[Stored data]
----
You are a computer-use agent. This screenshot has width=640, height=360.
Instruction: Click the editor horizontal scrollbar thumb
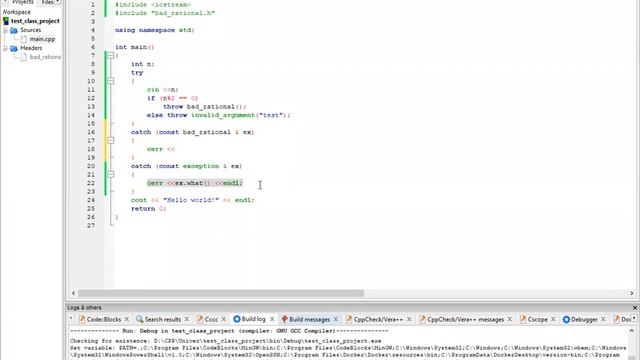click(x=221, y=293)
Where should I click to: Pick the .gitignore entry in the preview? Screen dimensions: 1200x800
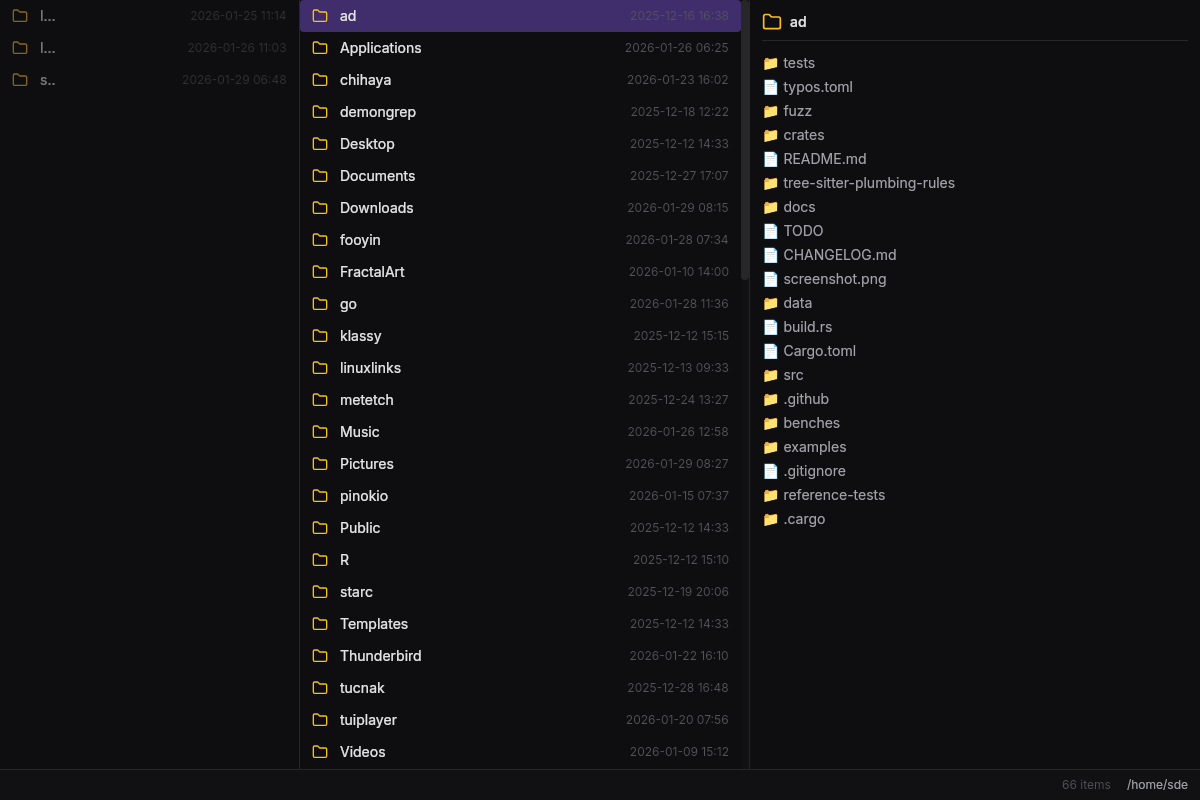[814, 471]
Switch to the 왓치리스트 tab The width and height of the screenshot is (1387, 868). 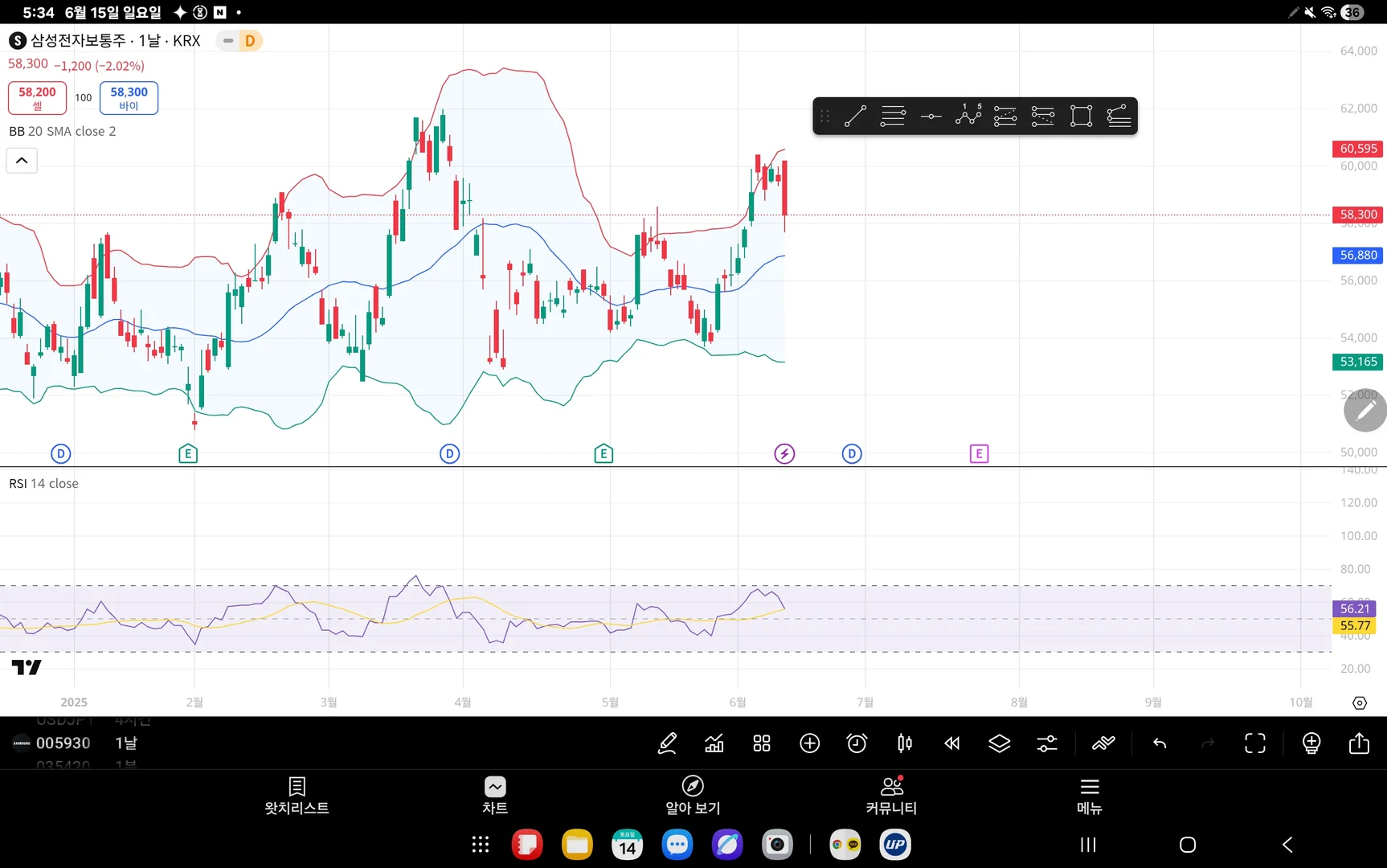point(297,796)
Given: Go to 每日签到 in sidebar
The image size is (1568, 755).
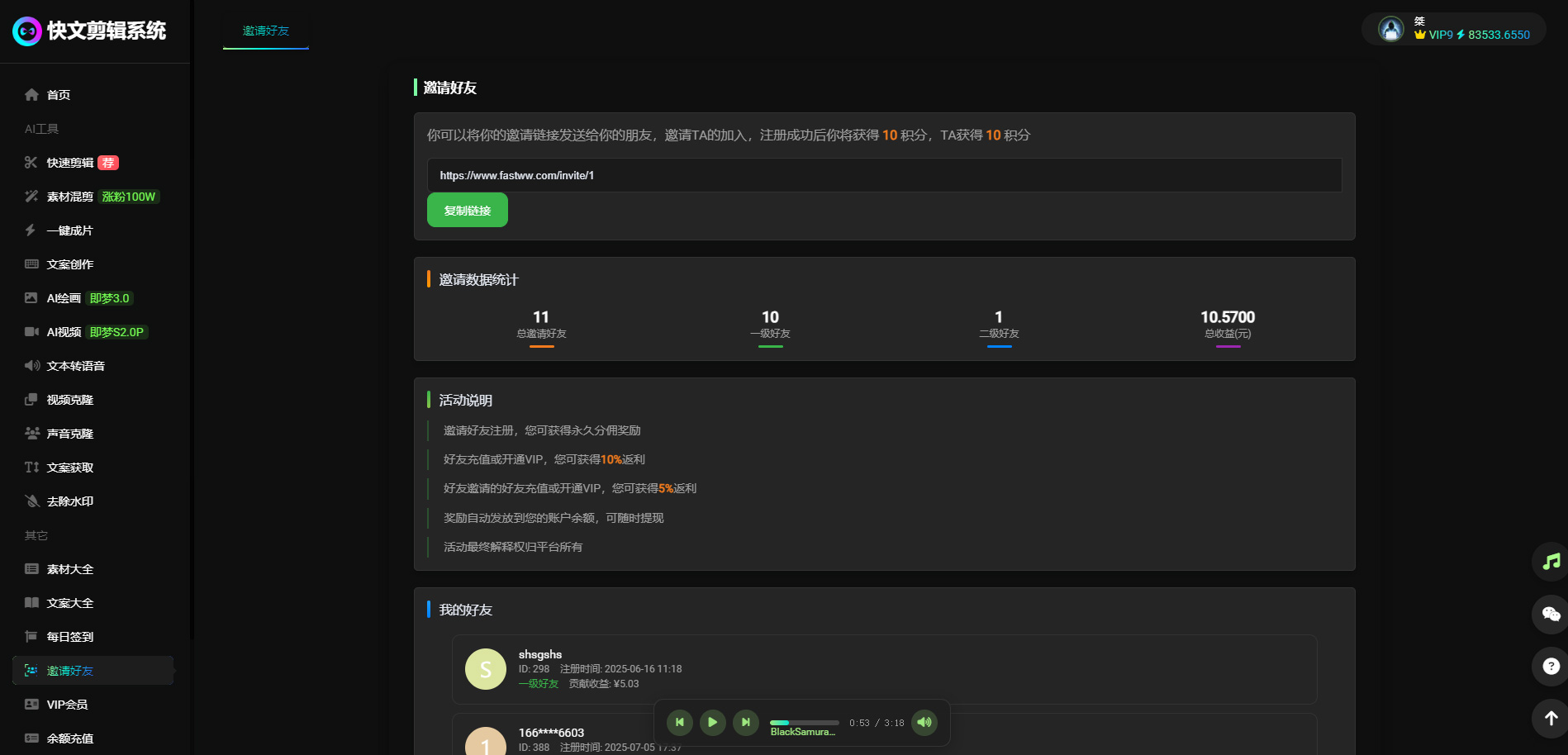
----
_The task_. With pictures left out, repeat exactly the lines from the one containing "Given: Go to 每日签到 in sidebar" through the last line of the data above, inclusive, and nothing else.

_The answer_.
Given: Go to 每日签到 in sidebar
The image size is (1568, 755).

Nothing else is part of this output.